• _Task statement_:
Render every line of the records as a Markdown table with the columns Line and Content, numbering each row and skipping blank lines. Leave the pictures out.

• _Data in this exercise_:
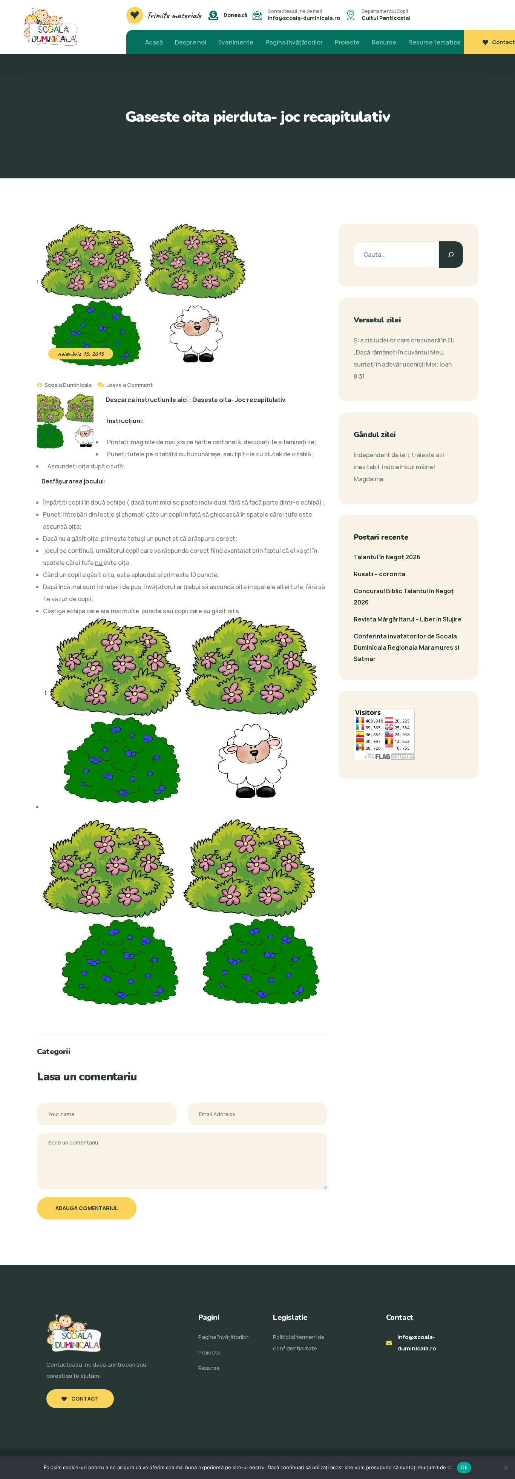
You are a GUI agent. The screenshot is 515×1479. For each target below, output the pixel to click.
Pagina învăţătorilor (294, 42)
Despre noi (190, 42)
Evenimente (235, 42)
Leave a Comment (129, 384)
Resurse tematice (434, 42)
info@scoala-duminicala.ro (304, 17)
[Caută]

• _Output of the exercise_:
| Line | Content |
|---|---|
| 1 | You are a GUI agent. The screenshot is 515×1479. For each target below, output the pixel to click. |
| 2 | Pagina învăţătorilor (294, 42) |
| 3 | Despre noi (190, 42) |
| 4 | Evenimente (235, 42) |
| 5 | Leave a Comment (129, 384) |
| 6 | Resurse tematice (434, 42) |
| 7 | info@scoala-duminicala.ro (304, 17) |
| 8 | [Caută] |